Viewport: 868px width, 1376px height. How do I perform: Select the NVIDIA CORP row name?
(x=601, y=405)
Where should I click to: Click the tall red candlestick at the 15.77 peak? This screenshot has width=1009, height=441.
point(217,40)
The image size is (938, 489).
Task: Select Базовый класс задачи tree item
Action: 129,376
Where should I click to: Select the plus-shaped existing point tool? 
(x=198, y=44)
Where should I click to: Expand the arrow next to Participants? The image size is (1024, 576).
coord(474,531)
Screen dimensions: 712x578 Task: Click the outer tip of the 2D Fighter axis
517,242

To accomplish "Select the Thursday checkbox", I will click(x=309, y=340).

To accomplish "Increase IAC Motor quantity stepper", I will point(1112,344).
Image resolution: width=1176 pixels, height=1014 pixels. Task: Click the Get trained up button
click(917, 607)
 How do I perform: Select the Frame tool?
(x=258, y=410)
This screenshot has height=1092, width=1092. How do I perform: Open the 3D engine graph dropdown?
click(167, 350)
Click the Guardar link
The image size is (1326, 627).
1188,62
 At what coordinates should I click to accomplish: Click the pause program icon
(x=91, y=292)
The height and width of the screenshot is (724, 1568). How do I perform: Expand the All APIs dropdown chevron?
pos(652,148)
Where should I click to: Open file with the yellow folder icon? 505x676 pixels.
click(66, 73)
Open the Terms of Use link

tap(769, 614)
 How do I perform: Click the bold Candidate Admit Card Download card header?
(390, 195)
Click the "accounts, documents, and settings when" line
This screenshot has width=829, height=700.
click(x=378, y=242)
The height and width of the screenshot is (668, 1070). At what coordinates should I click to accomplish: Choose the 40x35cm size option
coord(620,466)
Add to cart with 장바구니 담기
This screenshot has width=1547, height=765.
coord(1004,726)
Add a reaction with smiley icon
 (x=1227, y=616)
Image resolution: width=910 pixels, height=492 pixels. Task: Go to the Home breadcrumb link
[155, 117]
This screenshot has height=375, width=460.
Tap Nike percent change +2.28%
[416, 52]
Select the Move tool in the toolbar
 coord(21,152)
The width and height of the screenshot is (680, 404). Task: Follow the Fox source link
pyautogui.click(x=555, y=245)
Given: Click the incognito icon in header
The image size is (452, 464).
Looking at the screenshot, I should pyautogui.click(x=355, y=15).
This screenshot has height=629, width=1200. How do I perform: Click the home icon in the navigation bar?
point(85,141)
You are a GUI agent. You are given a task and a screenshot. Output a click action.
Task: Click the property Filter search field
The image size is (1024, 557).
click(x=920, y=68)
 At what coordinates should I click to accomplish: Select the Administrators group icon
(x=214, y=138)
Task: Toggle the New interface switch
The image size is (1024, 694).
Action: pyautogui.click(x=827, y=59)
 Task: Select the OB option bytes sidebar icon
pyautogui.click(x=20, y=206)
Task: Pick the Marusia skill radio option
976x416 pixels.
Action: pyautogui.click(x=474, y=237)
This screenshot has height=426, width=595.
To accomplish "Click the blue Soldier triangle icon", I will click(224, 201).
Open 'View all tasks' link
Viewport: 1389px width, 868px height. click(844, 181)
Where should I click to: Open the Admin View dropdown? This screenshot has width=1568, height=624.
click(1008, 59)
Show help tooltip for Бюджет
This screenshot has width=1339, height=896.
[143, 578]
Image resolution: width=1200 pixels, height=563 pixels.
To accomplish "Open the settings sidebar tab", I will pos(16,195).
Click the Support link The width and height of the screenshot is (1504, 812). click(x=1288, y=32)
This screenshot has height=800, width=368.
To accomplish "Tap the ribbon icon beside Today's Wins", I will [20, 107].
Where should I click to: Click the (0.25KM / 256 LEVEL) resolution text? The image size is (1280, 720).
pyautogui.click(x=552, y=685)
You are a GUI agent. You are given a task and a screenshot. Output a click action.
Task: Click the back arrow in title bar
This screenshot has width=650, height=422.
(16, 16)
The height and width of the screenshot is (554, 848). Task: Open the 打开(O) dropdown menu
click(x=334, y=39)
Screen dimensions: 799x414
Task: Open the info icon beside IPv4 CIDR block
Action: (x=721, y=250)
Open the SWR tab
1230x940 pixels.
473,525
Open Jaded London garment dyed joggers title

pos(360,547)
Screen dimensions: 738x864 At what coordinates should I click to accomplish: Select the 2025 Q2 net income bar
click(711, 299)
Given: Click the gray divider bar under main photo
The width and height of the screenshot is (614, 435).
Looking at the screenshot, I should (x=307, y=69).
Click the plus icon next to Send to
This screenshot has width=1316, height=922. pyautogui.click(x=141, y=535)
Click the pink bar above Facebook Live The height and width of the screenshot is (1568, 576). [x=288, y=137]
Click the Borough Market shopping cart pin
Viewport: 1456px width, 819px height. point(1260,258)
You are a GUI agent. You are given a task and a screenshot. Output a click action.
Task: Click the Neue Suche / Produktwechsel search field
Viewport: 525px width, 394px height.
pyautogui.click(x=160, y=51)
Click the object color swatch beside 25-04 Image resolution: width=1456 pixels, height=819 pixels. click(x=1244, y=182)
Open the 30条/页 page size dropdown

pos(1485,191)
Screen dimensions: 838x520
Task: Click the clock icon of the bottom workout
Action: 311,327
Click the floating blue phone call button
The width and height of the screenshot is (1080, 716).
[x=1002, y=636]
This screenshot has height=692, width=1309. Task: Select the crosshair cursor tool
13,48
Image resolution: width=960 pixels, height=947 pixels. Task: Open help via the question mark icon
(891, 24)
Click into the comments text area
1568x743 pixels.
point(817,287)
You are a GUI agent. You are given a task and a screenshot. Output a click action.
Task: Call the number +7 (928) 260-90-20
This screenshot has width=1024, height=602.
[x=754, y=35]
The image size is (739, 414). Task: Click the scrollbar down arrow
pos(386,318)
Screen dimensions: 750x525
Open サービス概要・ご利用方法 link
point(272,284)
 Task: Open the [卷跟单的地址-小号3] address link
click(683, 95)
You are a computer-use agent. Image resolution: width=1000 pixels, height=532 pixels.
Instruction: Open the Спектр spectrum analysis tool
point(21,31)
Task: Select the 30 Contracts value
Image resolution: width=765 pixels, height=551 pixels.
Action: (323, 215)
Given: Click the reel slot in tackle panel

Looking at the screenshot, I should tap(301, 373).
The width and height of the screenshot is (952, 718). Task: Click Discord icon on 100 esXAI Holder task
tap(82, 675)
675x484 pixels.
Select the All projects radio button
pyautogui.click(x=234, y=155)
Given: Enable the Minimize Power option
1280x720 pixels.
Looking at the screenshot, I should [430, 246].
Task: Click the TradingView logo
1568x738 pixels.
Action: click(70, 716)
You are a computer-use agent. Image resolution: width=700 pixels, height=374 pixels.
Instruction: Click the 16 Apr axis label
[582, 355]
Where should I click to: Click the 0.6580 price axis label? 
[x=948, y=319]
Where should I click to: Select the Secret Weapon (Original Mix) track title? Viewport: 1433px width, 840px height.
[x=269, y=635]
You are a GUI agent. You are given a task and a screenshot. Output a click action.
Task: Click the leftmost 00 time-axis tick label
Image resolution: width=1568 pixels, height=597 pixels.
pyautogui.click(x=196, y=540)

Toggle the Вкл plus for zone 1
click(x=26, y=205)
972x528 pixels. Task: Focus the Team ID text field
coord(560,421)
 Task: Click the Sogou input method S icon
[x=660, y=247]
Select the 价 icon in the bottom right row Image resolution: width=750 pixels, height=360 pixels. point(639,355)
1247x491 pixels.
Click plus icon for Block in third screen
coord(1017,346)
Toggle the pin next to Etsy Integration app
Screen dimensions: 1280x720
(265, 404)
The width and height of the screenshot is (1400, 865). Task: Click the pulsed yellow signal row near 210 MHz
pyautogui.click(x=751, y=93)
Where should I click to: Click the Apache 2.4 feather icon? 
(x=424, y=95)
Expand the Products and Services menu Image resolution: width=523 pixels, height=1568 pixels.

WHAT IS NEEDED: Can you show every line of the records above that contains the string "settings", copying each line in full?

RESULT OF THE TASK:
Click the "accounts, documents, and settings when" line
To accomplish "Open the settings sidebar tab", I will pos(16,195).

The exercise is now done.